Extracted records »
┄┄┄┄┄┄┄┄┄┄

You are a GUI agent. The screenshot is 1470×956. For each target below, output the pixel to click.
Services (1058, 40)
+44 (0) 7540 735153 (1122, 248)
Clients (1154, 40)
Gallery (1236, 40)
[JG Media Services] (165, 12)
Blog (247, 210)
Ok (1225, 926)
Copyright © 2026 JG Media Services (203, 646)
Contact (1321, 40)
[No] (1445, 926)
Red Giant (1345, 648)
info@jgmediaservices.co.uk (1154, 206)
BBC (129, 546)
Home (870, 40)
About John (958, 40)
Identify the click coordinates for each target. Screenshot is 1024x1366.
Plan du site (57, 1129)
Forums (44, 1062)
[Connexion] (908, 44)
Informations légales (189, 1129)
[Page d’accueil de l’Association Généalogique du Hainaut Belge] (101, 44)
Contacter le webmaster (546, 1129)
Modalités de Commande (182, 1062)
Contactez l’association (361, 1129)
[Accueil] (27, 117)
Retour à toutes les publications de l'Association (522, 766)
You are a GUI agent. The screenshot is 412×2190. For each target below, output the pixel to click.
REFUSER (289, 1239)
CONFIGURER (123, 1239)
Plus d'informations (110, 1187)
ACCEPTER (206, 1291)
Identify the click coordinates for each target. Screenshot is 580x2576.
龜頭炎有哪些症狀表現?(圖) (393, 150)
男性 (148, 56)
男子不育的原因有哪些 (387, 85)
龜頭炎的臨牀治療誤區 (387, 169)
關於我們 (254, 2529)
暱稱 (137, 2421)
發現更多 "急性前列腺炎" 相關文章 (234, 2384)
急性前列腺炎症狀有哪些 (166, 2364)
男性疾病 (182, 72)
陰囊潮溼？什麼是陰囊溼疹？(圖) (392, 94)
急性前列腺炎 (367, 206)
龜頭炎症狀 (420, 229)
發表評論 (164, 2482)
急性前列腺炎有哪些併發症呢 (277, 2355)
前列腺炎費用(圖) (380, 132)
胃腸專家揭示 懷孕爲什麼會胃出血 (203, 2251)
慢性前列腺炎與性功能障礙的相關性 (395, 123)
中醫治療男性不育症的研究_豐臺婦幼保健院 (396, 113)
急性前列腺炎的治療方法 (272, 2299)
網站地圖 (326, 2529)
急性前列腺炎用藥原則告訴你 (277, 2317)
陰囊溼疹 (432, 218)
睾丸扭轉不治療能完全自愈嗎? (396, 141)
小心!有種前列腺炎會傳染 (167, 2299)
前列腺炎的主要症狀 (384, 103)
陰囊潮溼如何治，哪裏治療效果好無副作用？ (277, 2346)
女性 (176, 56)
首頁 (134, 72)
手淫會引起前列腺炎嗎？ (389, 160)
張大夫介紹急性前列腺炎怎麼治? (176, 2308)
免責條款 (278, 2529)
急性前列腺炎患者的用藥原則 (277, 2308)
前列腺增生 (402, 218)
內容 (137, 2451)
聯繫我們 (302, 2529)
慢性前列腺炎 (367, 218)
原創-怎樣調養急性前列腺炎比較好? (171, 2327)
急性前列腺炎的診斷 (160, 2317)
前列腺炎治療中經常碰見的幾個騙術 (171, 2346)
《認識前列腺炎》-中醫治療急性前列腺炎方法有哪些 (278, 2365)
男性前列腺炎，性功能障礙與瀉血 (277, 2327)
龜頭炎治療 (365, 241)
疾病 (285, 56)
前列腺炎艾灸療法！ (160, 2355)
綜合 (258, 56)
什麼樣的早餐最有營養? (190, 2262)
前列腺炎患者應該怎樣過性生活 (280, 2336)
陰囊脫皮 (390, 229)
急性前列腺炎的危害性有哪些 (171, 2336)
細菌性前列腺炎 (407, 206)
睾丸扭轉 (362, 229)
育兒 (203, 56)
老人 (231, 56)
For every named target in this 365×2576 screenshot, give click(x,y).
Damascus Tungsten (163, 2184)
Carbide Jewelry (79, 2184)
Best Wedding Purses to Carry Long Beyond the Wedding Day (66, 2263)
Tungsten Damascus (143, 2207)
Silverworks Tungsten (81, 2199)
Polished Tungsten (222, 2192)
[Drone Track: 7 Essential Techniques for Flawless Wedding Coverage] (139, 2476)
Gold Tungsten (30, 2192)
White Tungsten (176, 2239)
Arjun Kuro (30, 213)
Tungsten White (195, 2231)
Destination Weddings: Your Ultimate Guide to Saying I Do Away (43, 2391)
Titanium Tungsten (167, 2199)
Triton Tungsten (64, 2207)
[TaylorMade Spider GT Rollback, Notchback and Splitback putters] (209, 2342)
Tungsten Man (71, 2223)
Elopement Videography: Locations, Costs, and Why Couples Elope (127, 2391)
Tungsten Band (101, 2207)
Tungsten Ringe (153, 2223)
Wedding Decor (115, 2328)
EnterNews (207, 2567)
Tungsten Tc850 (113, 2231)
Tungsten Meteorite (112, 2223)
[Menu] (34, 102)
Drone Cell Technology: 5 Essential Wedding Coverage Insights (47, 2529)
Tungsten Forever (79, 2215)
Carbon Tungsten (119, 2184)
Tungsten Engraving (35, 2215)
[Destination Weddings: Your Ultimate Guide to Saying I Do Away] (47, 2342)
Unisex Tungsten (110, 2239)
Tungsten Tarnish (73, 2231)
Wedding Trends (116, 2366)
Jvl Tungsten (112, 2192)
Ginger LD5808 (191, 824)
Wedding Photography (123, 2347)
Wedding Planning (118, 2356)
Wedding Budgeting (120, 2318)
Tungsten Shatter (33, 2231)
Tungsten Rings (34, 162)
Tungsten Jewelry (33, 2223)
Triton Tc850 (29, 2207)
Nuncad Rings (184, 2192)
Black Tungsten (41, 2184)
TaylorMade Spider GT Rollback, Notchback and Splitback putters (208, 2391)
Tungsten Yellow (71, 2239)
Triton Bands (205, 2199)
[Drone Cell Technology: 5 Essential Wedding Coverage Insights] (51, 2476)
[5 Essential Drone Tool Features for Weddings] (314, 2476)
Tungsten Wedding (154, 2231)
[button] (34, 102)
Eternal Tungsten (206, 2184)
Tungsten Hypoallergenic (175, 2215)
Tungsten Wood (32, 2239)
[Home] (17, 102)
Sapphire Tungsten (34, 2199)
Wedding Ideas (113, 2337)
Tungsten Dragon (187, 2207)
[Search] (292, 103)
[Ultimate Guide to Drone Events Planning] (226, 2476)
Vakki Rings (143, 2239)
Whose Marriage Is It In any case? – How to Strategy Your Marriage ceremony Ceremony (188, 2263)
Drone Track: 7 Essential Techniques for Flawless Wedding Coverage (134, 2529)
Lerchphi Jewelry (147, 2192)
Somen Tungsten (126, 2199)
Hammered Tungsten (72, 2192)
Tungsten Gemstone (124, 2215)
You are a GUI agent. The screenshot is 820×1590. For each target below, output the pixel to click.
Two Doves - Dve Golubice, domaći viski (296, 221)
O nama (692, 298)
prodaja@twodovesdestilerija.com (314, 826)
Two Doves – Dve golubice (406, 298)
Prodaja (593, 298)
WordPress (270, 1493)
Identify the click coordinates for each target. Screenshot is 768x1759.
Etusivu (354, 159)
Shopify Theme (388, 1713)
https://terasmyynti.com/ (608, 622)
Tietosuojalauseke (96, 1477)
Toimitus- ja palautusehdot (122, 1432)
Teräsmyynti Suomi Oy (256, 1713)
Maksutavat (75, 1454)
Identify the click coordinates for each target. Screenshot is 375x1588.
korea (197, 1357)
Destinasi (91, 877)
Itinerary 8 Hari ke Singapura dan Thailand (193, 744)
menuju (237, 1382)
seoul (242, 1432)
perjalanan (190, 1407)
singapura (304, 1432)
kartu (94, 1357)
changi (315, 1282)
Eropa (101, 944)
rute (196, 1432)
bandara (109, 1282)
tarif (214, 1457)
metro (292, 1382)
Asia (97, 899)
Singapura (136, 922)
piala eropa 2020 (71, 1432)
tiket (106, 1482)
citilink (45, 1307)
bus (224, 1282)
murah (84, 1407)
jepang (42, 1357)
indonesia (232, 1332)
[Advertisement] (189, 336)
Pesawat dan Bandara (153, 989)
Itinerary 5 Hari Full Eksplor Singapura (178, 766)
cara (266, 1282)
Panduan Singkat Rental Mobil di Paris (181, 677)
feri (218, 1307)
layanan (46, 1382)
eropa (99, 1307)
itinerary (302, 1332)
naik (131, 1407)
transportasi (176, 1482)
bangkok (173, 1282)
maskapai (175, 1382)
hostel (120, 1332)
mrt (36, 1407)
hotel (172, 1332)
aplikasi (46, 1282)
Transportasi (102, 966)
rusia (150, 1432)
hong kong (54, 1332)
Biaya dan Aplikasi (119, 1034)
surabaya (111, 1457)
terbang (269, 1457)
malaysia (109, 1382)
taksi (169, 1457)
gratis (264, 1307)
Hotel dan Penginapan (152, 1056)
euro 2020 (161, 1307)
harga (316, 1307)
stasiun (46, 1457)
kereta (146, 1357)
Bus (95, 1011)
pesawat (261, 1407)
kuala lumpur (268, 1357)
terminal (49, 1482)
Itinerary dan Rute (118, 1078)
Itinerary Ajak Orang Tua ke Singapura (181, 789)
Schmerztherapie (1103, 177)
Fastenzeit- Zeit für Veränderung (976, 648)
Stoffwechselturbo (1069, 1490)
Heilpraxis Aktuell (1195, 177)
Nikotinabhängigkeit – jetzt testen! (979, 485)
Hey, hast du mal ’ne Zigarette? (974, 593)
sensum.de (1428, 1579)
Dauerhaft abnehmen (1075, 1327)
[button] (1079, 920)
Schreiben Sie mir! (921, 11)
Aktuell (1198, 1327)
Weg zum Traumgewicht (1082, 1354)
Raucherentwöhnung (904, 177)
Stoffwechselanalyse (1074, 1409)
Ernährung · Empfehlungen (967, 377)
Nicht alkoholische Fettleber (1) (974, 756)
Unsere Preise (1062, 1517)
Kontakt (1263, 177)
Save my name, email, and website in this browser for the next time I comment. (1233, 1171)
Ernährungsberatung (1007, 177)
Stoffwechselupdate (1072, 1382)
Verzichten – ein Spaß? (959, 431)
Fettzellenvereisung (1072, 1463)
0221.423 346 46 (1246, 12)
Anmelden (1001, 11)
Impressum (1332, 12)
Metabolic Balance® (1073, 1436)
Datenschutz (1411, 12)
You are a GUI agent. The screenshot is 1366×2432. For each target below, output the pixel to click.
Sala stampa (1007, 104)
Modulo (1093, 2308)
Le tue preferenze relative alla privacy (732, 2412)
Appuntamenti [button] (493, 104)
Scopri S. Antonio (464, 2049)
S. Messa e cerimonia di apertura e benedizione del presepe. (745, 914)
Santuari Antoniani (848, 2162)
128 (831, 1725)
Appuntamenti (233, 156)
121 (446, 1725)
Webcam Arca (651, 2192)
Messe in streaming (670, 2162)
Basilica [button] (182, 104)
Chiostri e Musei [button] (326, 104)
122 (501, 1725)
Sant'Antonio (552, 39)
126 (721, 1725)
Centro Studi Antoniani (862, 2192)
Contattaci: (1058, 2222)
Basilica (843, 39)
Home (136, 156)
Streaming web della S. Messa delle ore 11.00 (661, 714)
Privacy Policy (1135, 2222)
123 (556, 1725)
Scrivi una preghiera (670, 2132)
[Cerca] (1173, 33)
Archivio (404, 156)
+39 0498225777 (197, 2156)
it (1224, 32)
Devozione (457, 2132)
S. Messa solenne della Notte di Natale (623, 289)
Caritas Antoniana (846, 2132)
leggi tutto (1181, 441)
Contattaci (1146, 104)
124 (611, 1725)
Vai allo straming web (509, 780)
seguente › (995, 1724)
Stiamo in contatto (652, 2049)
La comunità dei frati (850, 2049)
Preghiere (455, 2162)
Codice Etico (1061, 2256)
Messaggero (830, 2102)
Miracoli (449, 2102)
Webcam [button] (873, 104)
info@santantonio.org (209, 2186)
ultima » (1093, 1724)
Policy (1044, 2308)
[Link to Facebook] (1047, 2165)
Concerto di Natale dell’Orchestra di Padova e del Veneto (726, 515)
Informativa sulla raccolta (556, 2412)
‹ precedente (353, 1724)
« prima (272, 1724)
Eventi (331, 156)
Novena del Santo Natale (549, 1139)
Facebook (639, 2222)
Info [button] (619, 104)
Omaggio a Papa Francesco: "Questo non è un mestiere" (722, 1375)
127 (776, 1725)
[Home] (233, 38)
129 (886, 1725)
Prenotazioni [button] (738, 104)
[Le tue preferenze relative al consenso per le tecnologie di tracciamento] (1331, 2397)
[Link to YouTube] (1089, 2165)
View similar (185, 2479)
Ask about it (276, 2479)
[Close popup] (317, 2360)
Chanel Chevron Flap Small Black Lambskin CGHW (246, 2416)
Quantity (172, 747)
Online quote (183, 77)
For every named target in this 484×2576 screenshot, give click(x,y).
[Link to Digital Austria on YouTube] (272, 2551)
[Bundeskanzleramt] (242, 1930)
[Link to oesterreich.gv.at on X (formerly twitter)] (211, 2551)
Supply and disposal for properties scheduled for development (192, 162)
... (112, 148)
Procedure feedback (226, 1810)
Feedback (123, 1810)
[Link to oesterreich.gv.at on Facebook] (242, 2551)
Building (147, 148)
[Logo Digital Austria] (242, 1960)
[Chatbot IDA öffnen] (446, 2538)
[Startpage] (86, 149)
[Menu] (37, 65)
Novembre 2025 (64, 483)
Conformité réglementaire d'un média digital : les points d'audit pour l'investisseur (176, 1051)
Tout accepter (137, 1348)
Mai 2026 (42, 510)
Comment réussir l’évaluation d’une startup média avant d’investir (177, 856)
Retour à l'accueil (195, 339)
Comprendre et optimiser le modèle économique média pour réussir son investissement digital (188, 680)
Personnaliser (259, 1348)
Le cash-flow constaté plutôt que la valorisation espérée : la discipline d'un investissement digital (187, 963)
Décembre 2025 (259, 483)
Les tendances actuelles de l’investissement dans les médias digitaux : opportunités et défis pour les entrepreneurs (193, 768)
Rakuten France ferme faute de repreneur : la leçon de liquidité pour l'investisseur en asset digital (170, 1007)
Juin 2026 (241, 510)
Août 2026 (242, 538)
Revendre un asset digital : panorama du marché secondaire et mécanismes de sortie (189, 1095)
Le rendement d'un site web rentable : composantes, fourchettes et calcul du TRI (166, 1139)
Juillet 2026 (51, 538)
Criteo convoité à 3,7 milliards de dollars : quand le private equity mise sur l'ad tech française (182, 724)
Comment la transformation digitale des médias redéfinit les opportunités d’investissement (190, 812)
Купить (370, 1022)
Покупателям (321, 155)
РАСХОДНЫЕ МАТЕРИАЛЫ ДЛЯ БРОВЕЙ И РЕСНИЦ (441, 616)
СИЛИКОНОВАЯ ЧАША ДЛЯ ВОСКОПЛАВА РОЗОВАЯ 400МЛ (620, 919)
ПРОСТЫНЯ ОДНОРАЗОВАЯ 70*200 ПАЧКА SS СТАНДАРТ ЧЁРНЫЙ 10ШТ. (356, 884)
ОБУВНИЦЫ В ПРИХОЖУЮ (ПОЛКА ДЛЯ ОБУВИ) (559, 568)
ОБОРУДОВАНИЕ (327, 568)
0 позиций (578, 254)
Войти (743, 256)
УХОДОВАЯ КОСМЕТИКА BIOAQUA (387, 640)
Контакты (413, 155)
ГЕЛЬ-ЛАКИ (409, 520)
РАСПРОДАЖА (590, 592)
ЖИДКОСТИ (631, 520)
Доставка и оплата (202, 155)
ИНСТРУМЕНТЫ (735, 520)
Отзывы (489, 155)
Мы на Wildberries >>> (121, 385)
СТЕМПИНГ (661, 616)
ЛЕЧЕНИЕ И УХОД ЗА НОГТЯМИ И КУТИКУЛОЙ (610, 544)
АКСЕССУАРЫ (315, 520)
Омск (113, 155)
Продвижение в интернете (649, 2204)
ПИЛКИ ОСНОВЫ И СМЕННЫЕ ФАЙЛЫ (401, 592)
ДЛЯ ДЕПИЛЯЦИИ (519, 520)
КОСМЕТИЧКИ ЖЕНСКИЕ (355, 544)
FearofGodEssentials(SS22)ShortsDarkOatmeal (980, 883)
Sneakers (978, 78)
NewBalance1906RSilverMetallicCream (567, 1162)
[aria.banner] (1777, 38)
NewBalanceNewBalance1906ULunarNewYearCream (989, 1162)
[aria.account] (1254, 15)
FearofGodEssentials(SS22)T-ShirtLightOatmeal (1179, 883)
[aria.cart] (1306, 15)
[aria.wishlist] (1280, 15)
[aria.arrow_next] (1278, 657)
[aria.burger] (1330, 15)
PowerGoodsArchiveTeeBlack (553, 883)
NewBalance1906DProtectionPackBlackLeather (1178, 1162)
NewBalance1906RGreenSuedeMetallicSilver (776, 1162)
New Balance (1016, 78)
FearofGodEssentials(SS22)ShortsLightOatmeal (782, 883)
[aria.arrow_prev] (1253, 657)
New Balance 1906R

┄┄┄┄┄┄┄┄┄┄

Activity »
Single out each line of the records above with the string "Appuntamenti" in it, and copy it.

Solution for this task »
Appuntamenti [button] (493, 104)
Appuntamenti (233, 156)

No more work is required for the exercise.